-------- Given data --------

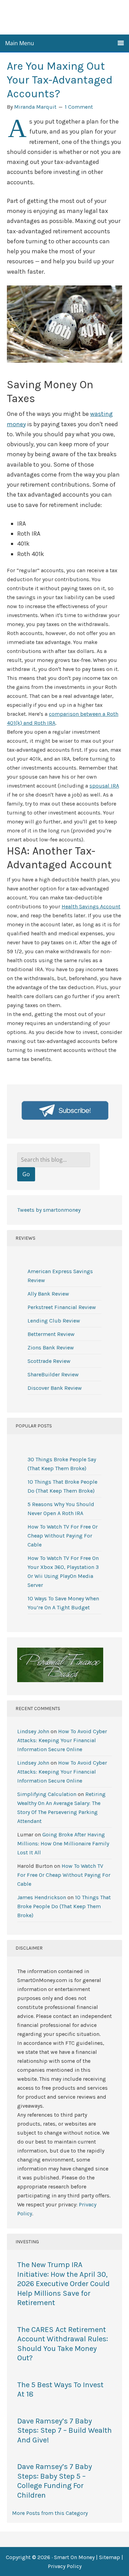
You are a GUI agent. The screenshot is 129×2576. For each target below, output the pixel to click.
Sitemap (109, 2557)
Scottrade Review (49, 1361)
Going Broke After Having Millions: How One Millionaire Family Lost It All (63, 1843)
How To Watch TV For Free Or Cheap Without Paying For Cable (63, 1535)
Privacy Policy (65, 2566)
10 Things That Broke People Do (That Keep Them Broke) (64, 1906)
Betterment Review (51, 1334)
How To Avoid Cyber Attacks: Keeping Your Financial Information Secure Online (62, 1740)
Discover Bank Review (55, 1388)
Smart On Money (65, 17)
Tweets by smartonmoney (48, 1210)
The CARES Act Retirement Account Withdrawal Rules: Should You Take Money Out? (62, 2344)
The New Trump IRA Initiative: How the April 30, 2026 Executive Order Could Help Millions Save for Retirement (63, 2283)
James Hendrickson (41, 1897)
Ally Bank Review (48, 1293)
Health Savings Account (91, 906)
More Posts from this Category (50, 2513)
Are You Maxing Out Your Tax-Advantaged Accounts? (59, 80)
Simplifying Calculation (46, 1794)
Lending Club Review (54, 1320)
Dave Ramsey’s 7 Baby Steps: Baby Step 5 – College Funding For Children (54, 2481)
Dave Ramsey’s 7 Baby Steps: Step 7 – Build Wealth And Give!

--------

• [Problem description]: Scan the lines above for the word "Broke", then copy each line that has it.

• [Written reply]:
Going Broke After Having Millions: How One Millionaire Family Lost It All (63, 1843)
10 Things That Broke People Do (That Keep Them Broke) (64, 1906)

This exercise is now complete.